3: Give More Than You Take
Love takes pleasure from giving. If we want to make love, then the most important thing we can do is give without expectations of returns. Give like Mother Teresa gave to the lepers in Calcutta, like Jesus gave on the cross. I know these aren’t sexy images, but that shows the disconnect between having sex and making love.
The sexiest thing that one can do is give to another unconditionally. Unfortunately, sex has been advertised as something that we get, take, or have. Love, on the other hand, can never be taken; it can only be given. If we want to make love, then the only thing we can do is give.
On practical terms, we can think about the elephant in the room—orgasm. Always try to give orgasm rather than get climax. If you can’t give in this manner, than give something of equal or greater value. Above all, try not to take freely without reciprocating. Like Ms. Claudette in Orange is the New Black says, “Love is not an excuse” for selfish behavior.
4: Act and Speak to Deepen Connection
The most noticeable difference between making love and having sex can be seen in how we act and speak. Love is about connection. What can you say or do to deepen the connection between you and your partner?
Notice that this takes a lot of attunement. Sometimes the things you say or do to one person may deepen your connection, but if you say or do these exact same things to another person, they might feel ignored, threatened, or abused.
Love is custom-made for each person, so it makes sense that making love will take into account each individual’s desires, fears, and idiosyncrasies. This requires understanding and empathy, which is why it is so hard to make love during a one-night stand.
Quick Tip: The easiest way to connect is through the eyes. The eyes are the window to not only the soul, but also the heart. In times of intimacy, try to maintain eye contact.

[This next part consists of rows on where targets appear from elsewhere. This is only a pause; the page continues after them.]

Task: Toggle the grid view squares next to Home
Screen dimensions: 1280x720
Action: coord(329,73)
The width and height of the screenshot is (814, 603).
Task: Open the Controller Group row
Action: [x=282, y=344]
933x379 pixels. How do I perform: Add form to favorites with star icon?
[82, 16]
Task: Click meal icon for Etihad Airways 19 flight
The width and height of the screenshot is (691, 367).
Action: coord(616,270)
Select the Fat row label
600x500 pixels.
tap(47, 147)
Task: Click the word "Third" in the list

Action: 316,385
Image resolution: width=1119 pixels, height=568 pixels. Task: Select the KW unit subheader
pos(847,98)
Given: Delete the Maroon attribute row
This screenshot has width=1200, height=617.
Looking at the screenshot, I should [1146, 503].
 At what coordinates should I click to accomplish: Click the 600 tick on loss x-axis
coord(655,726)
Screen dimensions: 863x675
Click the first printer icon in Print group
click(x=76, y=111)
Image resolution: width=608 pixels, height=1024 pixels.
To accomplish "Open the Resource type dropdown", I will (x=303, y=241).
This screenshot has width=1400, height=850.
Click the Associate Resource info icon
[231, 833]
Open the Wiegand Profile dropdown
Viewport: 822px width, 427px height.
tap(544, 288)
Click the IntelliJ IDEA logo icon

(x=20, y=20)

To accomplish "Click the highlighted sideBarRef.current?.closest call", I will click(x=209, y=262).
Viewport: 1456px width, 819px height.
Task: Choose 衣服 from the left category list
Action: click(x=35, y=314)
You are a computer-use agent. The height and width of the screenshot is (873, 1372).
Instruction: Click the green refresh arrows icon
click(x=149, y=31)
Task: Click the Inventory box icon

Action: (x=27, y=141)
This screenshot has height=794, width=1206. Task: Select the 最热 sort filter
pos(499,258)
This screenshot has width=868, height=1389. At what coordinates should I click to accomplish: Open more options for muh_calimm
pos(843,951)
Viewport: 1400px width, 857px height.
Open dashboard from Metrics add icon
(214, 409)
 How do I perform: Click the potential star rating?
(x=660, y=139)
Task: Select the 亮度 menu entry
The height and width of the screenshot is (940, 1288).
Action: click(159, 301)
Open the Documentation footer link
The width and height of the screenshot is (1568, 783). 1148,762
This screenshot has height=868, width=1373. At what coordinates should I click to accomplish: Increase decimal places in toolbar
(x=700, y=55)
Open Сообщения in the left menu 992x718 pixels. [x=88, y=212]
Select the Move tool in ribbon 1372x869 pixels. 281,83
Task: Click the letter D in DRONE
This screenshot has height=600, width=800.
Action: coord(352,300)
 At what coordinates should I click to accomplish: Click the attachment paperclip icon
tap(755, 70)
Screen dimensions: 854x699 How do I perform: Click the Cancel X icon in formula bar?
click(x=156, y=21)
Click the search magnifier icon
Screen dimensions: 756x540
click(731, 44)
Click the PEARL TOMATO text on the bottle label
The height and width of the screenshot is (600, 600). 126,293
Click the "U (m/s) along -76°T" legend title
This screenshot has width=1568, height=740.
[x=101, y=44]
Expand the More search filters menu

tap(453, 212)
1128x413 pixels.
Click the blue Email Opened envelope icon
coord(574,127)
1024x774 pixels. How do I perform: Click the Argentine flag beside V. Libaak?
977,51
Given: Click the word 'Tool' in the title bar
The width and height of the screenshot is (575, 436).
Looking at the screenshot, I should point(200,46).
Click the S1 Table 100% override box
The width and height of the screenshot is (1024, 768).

Make sure you see your partner and let them see you.
5: Nurture the Love That Is Made
Making love is like making a baby: love needs to be nurtured and cared for before it can survive on its own. After having sex, we often check out or leave. Making love requires a deeper commitment.
After the love making, it is often necessary to repeat the first four steps over and over in order to ensure that the love does not regress into just sex. Sometimes we have to stay present and talk to deepen connection. Other times we might have to embrace what is, especially when things don’t go like we want them to go.
To clarify, there is nothing wrong with having consensual sex. The problem arises when one person wants to make love and the other wants to have sex. Knowing the difference can prevent the harm and shame inherent in this misunderstanding.
Making love is a lot easier than learning tantric or getting six pack abs. All you need to do is gather the ingredients and mix thoroughly. And don’t forget to have fun.